4.1.1. What Types of Failures in Industrial Machines Can Be Detected by Acoustic Methods?

Table 7 shows the types of damage to industrial machines that can be detected by the acoustic method. The table shows that, based on the collected references, mechanical failures that can be found by the acoustic method include defects, wear, fractures, leaks, and others. Grinding burn is caused by excessive heat generated during the grinding process. Gao et al. [36] designed a grinding burn monitoring system using acoustic emission signals and wavelet coherence analysis. Breakage is another example of a failure that can be detected by acoustic methods, as shown in research performed by Sun et al. [71] involving mechanical breakage analysis on milling machines. Other failure types that can also be found by the acoustic method, based on the selected articles, are corrosion [28], cracks [57,72], leakage [30,52], wear [46,55], rubbing [62], pitting [53], etc. Table 7 also shows that most of the detected failures were in bearings (17 articles) and gears (12 articles). This shows that the detection of failures with the acoustic method is very suitable for use on components that have a high level of movement.
In general, mechanical failure is a failure type that causes disruption or cessation of the work of a device. This failure can be caused by cracks [75], deformation, wear [46,47], leakage [30], bending, etc. Mechanical failure can be recognized by the increase in temperature or the appearance of an unusual sound when the engine is operating [80].
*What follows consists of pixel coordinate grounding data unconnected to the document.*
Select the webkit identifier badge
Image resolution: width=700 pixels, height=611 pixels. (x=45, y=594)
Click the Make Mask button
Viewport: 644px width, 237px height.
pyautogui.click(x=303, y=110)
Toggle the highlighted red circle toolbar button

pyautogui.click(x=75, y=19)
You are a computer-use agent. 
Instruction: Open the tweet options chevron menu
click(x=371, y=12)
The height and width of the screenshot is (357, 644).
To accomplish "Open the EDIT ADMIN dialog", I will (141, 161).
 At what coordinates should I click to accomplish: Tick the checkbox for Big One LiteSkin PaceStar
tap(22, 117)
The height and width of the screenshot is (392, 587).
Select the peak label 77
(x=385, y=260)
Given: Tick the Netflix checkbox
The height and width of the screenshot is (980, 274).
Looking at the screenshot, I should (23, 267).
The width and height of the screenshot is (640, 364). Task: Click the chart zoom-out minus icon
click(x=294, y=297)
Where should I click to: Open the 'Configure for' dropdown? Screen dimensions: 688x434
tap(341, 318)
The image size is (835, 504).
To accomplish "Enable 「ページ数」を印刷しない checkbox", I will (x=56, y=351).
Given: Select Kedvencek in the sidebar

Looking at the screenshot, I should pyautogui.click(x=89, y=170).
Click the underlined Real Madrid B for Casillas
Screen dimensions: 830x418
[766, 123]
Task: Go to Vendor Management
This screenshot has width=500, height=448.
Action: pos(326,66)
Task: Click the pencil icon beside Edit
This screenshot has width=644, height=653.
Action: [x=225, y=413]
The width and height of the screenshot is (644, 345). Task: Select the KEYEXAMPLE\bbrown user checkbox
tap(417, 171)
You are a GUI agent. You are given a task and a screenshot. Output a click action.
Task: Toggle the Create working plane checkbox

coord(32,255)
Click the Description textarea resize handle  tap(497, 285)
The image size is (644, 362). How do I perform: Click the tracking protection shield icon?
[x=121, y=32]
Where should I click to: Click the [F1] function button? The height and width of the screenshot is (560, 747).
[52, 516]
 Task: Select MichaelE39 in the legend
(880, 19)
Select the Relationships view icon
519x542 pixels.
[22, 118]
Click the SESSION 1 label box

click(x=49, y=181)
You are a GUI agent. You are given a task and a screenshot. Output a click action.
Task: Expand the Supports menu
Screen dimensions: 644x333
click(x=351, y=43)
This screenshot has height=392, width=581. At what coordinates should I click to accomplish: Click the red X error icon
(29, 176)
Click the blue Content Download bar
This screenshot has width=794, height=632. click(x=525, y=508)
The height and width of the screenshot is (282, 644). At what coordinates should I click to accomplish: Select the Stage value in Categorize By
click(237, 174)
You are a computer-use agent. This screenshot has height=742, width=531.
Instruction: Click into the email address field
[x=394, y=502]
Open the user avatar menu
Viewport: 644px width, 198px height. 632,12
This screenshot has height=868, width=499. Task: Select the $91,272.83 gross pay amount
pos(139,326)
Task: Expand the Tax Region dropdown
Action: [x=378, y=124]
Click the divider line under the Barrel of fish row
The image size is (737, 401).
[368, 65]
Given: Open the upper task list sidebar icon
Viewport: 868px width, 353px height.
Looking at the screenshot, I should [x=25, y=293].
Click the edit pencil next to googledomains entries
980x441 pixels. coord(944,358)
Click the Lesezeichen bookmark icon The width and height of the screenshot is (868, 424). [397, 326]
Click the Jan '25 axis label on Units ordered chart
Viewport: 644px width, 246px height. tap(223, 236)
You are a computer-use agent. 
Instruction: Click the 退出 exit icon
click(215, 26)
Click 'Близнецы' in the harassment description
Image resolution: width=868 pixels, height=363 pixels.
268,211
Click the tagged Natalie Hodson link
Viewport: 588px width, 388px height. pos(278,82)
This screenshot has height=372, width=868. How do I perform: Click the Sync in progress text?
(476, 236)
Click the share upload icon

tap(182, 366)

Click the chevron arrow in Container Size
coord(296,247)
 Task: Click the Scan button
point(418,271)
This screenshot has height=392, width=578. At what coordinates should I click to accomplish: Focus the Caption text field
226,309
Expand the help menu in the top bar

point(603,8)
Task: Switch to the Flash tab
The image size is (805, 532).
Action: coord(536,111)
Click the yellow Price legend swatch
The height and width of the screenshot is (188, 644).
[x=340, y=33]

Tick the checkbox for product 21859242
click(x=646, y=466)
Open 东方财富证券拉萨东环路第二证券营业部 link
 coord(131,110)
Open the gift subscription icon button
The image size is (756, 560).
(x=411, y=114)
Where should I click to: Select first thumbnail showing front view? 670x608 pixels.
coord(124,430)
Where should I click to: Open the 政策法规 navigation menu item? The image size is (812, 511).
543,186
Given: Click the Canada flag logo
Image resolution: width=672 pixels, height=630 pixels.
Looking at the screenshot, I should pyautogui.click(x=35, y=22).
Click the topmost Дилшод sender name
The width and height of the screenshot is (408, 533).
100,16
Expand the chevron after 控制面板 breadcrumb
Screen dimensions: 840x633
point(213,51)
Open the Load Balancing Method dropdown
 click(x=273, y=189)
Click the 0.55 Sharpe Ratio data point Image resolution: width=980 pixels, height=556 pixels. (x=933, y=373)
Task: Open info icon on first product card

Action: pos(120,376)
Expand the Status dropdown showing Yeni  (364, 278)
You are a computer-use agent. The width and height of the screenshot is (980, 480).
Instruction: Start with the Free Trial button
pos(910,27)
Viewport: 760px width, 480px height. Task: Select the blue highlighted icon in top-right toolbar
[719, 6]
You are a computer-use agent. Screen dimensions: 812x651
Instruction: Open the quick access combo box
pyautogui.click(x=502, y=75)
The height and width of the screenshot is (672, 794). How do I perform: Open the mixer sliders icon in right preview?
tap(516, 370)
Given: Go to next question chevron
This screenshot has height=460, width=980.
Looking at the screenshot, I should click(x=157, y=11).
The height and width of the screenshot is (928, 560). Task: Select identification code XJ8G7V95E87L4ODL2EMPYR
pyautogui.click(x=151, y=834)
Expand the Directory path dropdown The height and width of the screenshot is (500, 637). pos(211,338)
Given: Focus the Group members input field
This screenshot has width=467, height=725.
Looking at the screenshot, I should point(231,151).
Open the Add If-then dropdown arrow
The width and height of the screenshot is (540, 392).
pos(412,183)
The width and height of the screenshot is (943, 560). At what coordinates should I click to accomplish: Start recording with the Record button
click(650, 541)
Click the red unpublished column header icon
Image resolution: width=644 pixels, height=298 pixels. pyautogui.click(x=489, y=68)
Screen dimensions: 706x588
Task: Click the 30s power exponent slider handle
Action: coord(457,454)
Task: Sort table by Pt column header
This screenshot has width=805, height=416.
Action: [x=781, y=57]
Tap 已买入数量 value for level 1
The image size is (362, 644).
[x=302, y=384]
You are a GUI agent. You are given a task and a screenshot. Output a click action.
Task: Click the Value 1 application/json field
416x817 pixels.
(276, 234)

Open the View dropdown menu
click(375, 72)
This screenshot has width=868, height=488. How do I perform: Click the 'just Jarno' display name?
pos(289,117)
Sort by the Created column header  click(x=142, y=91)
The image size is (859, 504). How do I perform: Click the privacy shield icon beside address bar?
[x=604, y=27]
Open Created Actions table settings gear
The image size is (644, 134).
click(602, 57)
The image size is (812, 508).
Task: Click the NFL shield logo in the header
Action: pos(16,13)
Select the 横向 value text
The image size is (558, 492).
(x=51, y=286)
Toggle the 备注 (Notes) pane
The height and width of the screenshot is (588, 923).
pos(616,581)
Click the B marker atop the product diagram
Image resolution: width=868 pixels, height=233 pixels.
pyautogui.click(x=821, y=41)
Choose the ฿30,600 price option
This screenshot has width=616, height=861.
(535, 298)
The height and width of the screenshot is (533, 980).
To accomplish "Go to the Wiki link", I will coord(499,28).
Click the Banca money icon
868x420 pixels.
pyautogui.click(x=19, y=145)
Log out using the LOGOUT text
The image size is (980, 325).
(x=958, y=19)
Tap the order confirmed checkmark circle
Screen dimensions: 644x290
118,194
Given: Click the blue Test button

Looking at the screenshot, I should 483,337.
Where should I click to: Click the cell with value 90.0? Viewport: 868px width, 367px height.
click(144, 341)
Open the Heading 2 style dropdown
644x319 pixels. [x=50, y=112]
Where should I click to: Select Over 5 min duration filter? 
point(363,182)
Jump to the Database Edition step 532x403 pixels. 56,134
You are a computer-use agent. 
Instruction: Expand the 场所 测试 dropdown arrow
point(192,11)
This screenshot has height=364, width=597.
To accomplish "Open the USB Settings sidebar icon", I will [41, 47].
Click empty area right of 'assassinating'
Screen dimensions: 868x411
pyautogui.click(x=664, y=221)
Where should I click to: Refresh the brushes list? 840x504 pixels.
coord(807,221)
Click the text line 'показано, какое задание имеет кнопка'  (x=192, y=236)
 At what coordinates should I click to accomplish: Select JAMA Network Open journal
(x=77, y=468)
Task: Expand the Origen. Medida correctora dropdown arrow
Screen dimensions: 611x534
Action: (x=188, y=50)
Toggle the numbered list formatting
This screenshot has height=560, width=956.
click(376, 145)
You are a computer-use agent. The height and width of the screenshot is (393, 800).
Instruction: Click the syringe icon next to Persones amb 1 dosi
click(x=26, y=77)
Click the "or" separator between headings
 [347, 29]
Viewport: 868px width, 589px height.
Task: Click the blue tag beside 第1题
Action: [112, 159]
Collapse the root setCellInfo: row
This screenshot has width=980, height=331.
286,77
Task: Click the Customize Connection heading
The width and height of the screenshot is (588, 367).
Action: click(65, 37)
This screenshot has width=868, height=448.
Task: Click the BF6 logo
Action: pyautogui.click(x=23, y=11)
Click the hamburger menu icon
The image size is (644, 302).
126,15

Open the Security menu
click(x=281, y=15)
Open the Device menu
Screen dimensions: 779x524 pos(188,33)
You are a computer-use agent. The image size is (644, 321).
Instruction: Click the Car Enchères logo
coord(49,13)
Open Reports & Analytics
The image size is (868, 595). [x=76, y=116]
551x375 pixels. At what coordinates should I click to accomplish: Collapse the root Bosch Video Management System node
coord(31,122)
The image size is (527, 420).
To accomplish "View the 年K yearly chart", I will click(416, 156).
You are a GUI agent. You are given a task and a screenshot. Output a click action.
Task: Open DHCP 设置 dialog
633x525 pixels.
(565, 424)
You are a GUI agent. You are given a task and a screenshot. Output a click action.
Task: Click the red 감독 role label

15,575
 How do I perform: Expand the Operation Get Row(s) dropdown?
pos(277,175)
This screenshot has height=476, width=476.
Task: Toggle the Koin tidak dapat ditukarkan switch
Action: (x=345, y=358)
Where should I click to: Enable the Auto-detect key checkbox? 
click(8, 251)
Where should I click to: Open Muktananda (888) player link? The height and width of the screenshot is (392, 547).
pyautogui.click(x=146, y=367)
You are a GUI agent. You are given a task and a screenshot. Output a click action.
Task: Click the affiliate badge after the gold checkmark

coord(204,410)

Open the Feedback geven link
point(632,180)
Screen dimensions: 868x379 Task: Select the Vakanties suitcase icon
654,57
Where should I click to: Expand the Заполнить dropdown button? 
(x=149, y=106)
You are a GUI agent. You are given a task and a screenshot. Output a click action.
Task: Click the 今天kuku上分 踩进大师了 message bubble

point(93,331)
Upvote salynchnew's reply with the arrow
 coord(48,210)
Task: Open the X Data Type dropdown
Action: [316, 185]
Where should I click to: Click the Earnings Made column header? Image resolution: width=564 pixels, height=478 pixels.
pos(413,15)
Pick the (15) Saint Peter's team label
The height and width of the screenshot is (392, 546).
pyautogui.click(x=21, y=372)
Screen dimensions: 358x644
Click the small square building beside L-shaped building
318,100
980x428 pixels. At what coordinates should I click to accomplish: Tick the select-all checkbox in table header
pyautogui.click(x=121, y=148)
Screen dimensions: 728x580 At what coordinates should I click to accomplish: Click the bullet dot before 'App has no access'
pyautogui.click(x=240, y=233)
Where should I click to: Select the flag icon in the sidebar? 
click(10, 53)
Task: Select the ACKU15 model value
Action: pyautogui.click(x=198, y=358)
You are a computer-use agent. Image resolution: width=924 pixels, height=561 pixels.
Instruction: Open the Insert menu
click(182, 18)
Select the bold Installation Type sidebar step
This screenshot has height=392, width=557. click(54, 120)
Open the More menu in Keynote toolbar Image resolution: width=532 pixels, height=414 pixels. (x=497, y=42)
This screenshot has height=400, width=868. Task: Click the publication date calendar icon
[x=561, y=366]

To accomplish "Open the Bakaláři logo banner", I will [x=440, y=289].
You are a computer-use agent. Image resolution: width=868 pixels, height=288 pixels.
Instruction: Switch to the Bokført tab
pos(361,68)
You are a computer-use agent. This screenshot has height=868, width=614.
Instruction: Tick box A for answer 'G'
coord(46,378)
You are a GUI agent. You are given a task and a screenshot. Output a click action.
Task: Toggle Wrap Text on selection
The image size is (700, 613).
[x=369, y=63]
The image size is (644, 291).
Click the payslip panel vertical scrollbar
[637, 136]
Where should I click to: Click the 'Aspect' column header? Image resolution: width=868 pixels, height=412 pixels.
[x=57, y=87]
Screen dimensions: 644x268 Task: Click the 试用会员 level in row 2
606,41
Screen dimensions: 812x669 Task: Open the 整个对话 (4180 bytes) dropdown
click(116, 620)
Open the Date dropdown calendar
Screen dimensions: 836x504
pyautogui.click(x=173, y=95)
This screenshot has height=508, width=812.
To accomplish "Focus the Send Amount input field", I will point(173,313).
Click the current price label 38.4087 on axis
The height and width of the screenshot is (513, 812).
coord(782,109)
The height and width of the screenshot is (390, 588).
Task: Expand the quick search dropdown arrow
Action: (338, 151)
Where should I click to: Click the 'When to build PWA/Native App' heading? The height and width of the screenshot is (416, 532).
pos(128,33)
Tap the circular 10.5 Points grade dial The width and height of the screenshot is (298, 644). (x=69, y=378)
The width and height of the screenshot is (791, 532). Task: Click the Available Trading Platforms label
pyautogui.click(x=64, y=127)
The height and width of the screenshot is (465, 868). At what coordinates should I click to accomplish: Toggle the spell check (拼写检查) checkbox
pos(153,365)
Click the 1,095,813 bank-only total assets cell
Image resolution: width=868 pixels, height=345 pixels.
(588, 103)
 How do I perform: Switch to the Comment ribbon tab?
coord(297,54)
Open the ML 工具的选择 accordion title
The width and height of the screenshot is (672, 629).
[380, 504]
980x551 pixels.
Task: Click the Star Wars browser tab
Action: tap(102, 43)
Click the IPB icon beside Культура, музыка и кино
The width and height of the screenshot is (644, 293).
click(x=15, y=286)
4.1.2. What Are the Existing Solutions and Possible Technologies for the Detection of Mechanical Failures by Acoustic Methods?

In the field of acoustics, mechanical failure can be recognized by the appearance of an unusual signal when the engine is operating. This damage signal generally has a frequency and amplitude that are not the same as the frequency and amplitude under normal conditions. According to Tagawa et al. [22], acoustic data are easier to collect at the factory due to the relatively low cost of installing microphones in existing facilities.
Broadly speaking, the use of acoustic methods to detect mechanical failures in machines can be divided into two categories, namely the utilization of acoustic emission and the others (see Table 8). The acoustic emission method is the most commonly used acoustic analysis method in detecting mechanical failure. On the other hand, the other methods harvest the acoustic signal by utilizing a common sound sensor such as a microphone.
  • Acoustic Emission-Based
    Acoustic emission (AE) is the term given to describe a physical phenomenon that occurs when a small amount of elastic energy is released into a structure through a mechanical process [20]. In simple terms, the acoustic emission signal is a combination of the deterministic signal and the failure signal. A deterministic signal is a signal that appears when the engine is running normally. Meanwhile, the failure signal is a signal that appears when there is an abnormality or disturbance when the engine is operating. Assuming that the deterministic signal and the failure signal are unrelated, Liu et al. [50] write the acoustic emission signal as Equation (1), where y ( n ) , d ( n ) , and ξ ( n ) are, respectively, acoustic emission signals, deterministic signals, and fault signals.
    y ( n ) = d ( n ) + ξ ( n ) for n = 1 , 2 , , M + N
  • Microphone-Based
    Apart from the acoustic emission approach, there are various other ways to retrieve the acoustic signal from the component to be inspected. In general, acoustic signal retrieval involves using a microphone to pick up the signal. The microphone used can stand alone [22,47], with additional equipment involvement (such as a stethoscope) [78], or a microphone may be used that is installed on certain devices (such as cellphones) [60,67]. The use of a microphone is intended to take sound samples from the device under test when the equipment is working in accordance with its function. The frequency of the sound picked up by the microphone can be in the range of 10 Hz–10 kHz (the range of sound that can be heard by humans) [59], as well as the signals picked up by the microphone on a mobile phone sampling frequency of 44.1 kHz [47,67]. The advantage of using a microphone over other methods is the ease of installation and data collection [22]. However, careless placement of the microphone will affect the measurement results.
  • Ultrasonic-Based
    Another method used to detect faults is to utilize ultrasonic signals. Jo et al. [45] conducted research on failure detection on turbine blades by the ultrasonic method at a frequency of 300 kHz. They found that partially lost and distorted blades can be detected by acoustic diagnosis during the turbine’s operation.
Table 8 also shows that analysis using machine learning is the most preferred choice in determining failures with acoustic methods, both in acoustic emission-based studies and with microphones. Artificial neural networks, k-Nearest Neighbors, and SVM are the most common types of machine learning used in these studies. The use of these methods results in a detection system with an accuracy rate ranging from 80% to 100% [30,34,47,64,72].
Table 9 shows a list of examples of intelligent and classic methods used to determine failure in machines. On the other hand, Table 10 presents selected studies employing machine learning to perform machine failure detection. Both tables show that artificial intelligence in acoustic systems is still an attractive option for researchers.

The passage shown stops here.